_Задание_. Верните без изменений часть фрагмента о русской революции между словами «Как видим, революции» и «революционеры пугали детей.» включительно.

_Фрагмент текста_.
Прежде всего, стояли ли у нас на пути развития капитализма те же препятствия, что в старой, дореволюционной Франции? Стояли, но гораздо меньшие. Местных, областных привилегий, которые бы стесняли торговлю и приложение капитала, у нас к началу XX в. совсем не было. Русский торговый капитал тут широко расчистил дорогу своему младшему брату — капиталу промышленному. Что касается сословных привилегий, то главной нз них у нас было крепостное право, отмененное, как мы знаем, в 1861 г. Но мы знаем также, что его отменили лишь настолько, насколько оно мешало развитию помещичьего хозяйства. Крестьяне перестали быть движимым имуществом помещика — их нельзя было больше продавать и менять на собак, но «свободными гражданами» они отнюдь не сделались Они по-прежнему были прикреплены к своему сословию, к своей земле, а главное — к поземельной общине с ее круговой порукой. Насколько эти остатки крепостного права должны были стеснять развитие русского капитализма, покажет пара цифр: производство четырех главных хлебов в России (ржи, пшеницы, ячменя и овса) за двадцать лет — с 1870 до 1890 г. — увеличилось всего на 15%: с 270 млн. четвертей до 312, тогда как население за это время увеличилось в полтора раза. Толчка, данного «освобождением» (см, часть II), хватило таким образом не надолго. И если наша промышленность все же продолжала быстро развиваться, то это объяснялось отчасти железнодорожным строительством, отчасти разложением в деревне натурального хозяйства, обнищанием крестьянина (см. часть II). Он, как это еще в 1861 г. предсказывал Чернышевский, переставал носить домотканную холстину, — и ткать-то уже не из чего было, — и начинал покупать фабричный ситец.

Как видим, революции было что упразднять в области русских «привилегий». Но разница с Францией все-таки была огромная. Там даже революционная власть — «Национальное собрание» — не решалась уничтожить привилегии даром; у нас даже старое, царское правительство круговую поруку отменило еще до начала революции — в 1903 г., под влиянием первой революции 1905 г. и совсем приступило к ликвидации сельской поземельной общины. У нас поэтому революция сразу поставила вопрос, о котором робко заговаривали во Франции: вопрос о конфискации всей крупной частной поземельной собственности и передаче ее тем, кто землю обрабатывает — крестьянам. Уже в 1906 г. большевики выступили с проектом национализации земли (Ленин о ней писал еще в XIX в.), а как только революция окончательно восторжествовала в октябре 1917 г., был немедленно издан тот самый «закон», которым французские революционеры пугали детей.

Русская революция начинала с того, чем французская не посмела и кончить. Конфискация всех крупных имений — это еще не социализм, но это такой удар по «священной собственности», какого еще никогда не наносилось во всем буржуазном мире. Даже как буржуазная революция, русская является поэтому предельной революцией, — дальше итти некуда.

_Исходные данные_.
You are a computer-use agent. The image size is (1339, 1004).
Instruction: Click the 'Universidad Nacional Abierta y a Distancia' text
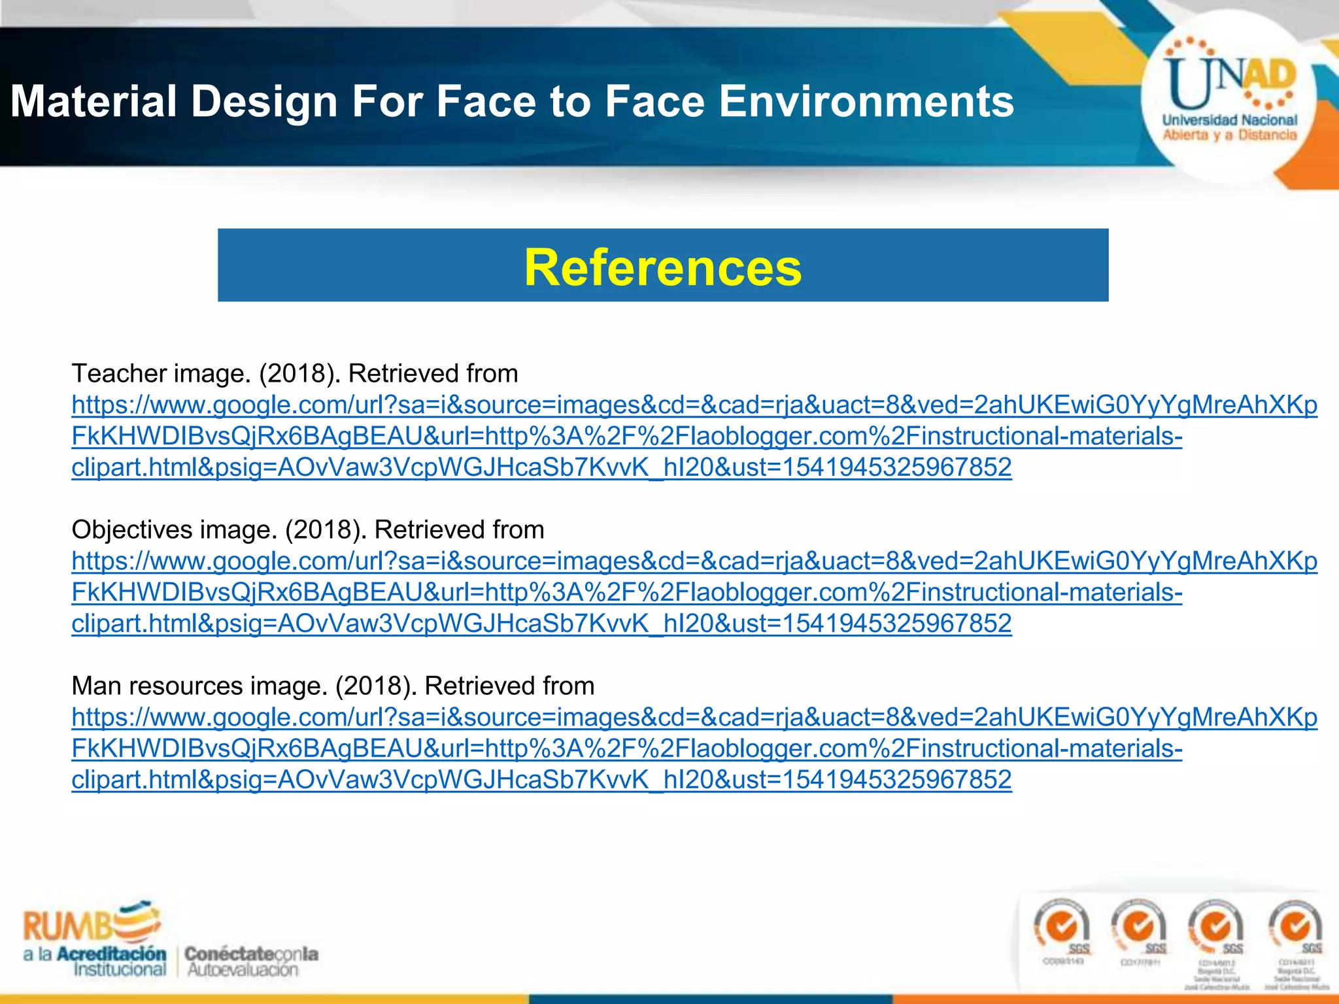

...

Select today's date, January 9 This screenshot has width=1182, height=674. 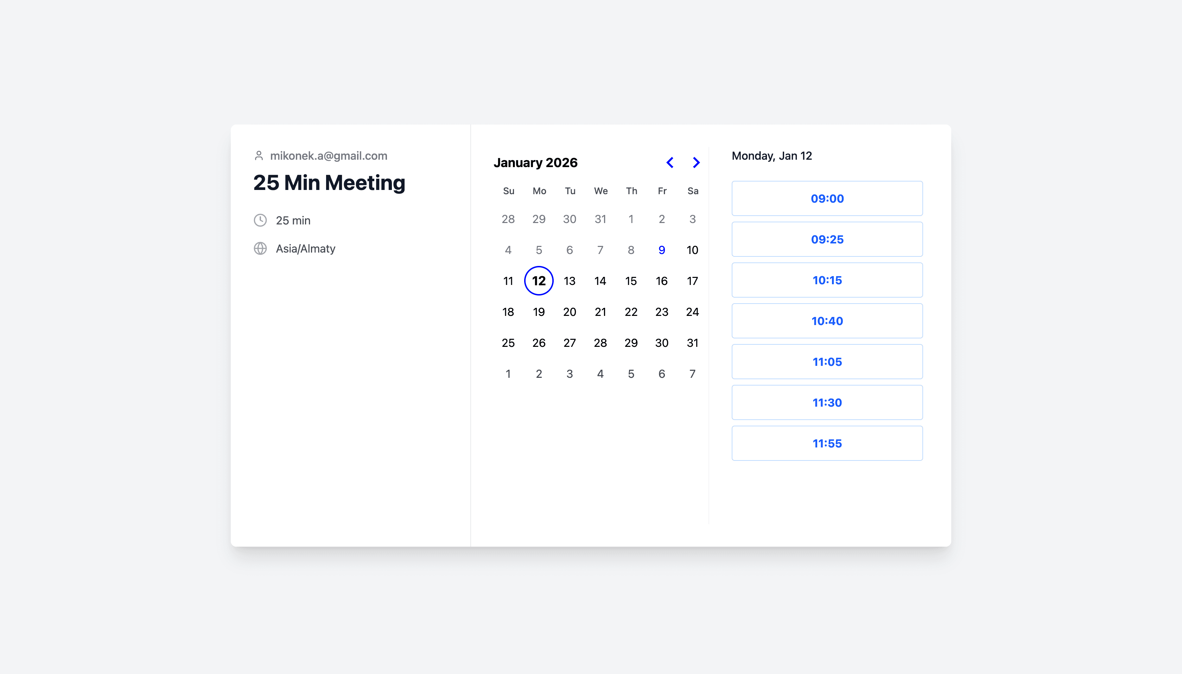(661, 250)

_Решение_.
Как видим, революции было что упразднять в области русских «привилегий». Но разница с Францией все-таки была огромная. Там даже революционная власть — «Национальное собрание» — не решалась уничтожить привилегии даром; у нас даже старое, царское правительство круговую поруку отменило еще до начала революции — в 1903 г., под влиянием первой революции 1905 г. и совсем приступило к ликвидации сельской поземельной общины. У нас поэтому революция сразу поставила вопрос, о котором робко заговаривали во Франции: вопрос о конфискации всей крупной частной поземельной собственности и передаче ее тем, кто землю обрабатывает — крестьянам. Уже в 1906 г. большевики выступили с проектом национализации земли (Ленин о ней писал еще в XIX в.), а как только революция окончательно восторжествовала в октябре 1917 г., был немедленно издан тот самый «закон», которым французские революционеры пугали детей.